TO DO:
Put every line of the rows below into a JSON list of strings, one string per line, leaving out blank lines.

▬▬▬▬▬▬▬▬▬▬

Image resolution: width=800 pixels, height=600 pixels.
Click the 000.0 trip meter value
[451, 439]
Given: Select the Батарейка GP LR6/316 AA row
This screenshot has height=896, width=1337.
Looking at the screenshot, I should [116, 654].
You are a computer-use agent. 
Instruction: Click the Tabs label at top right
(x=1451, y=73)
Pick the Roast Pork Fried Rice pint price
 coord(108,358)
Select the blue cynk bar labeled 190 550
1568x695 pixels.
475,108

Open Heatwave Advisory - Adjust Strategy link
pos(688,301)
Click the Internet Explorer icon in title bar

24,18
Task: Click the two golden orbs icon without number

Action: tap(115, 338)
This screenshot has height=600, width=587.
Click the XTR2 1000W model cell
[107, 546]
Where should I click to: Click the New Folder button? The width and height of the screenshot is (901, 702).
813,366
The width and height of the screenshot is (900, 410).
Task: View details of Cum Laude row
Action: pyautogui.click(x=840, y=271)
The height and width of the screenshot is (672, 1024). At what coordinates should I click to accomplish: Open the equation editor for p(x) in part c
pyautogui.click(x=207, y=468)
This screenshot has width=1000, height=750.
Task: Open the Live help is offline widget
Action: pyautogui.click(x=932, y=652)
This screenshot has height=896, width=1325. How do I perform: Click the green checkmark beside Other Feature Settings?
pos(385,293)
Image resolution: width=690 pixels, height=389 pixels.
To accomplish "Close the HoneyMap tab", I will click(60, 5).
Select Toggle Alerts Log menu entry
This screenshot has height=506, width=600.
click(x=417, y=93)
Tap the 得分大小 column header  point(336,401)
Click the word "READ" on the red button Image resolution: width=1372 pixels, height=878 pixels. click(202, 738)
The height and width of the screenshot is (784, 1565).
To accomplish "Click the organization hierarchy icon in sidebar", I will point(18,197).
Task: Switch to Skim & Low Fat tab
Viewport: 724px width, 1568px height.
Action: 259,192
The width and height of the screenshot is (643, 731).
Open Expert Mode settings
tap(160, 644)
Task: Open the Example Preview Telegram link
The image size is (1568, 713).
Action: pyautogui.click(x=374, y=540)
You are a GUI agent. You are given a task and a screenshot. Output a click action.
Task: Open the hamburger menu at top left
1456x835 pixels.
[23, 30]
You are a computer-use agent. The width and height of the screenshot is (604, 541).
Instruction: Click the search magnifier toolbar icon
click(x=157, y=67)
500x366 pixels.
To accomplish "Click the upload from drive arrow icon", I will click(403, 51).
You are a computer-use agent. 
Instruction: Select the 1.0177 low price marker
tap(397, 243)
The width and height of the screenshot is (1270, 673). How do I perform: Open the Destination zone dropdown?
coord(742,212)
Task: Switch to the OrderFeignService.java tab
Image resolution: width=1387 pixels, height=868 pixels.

▬▬▬▬▬▬▬▬▬▬

OUTPUT FOR THIS EXERCISE:
[
  "Image resolution: width=800 pixels, height=600 pixels.",
  "Click the 000.0 trip meter value",
  "[451, 439]",
  "Given: Select the Батарейка GP LR6/316 AA row",
  "This screenshot has height=896, width=1337.",
  "Looking at the screenshot, I should [116, 654].",
  "You are a computer-use agent. ",
  "Instruction: Click the Tabs label at top right",
  "(x=1451, y=73)",
  "Pick the Roast Pork Fried Rice pint price",
  " coord(108,358)",
  "Select the blue cynk bar labeled 190 550",
  "1568x695 pixels.",
  "475,108",
  "Open Heatwave Advisory - Adjust Strategy link",
  "pos(688,301)",
  "Click the Internet Explorer icon in title bar",
  "24,18",
  "Task: Click the two golden orbs icon without number",
  "Action: tap(115, 338)",
  "This screenshot has height=600, width=587.",
  "Click the XTR2 1000W model cell",
  "[107, 546]",
  "Where should I click to: Click the New Folder button? The width and height of the screenshot is (901, 702).",
  "813,366",
  "The width and height of the screenshot is (900, 410).",
  "Task: View details of Cum Laude row",
  "Action: pyautogui.click(x=840, y=271)",
  "The height and width of the screenshot is (672, 1024). At what coordinates should I click to accomplish: Open the equation editor for p(x) in part c",
  "pyautogui.click(x=207, y=468)",
  "This screenshot has width=1000, height=750.",
  "Task: Open the Live help is offline widget",
  "Action: pyautogui.click(x=932, y=652)",
  "This screenshot has height=896, width=1325. How do I perform: Click the green checkmark beside Other Feature Settings?",
  "pos(385,293)",
  "Image resolution: width=690 pixels, height=389 pixels.",
  "To accomplish \"Close the HoneyMap tab\", I will click(60, 5).",
  "Select Toggle Alerts Log menu entry",
  "This screenshot has height=506, width=600.",
  "click(x=417, y=93)",
  "Tap the 得分大小 column header  point(336,401)",
  "Click the word \"READ\" on the red button Image resolution: width=1372 pixels, height=878 pixels. click(202, 738)",
  "The height and width of the screenshot is (784, 1565).",
  "To accomplish \"Click the organization hierarchy icon in sidebar\", I will point(18,197).",
  "Task: Switch to Skim & Low Fat tab",
  "Viewport: 724px width, 1568px height.",
  "Action: 259,192",
  "The width and height of the screenshot is (643, 731).",
  "Open Expert Mode settings",
  "tap(160, 644)",
  "Task: Open the Example Preview Telegram link",
  "The image size is (1568, 713).",
  "Action: pyautogui.click(x=374, y=540)",
  "You are a GUI agent. You are given a task and a screenshot. Output a click action.",
  "Task: Open the hamburger menu at top left",
  "1456x835 pixels.",
  "[23, 30]",
  "You are a computer-use agent. The width and height of the screenshot is (604, 541).",
  "Instruction: Click the search magnifier toolbar icon",
  "click(x=157, y=67)",
  "500x366 pixels.",
  "To accomplish \"Click the upload from drive arrow icon\", I will click(403, 51).",
  "You are a computer-use agent. ",
  "Instruction: Select the 1.0177 low price marker",
  "tap(397, 243)",
  "The width and height of the screenshot is (1270, 673). How do I perform: Open the Destination zone dropdown?",
  "coord(742,212)",
  "Task: Switch to the OrderFeignService.java tab",
  "Image resolution: width=1387 pixels, height=868 pixels."
]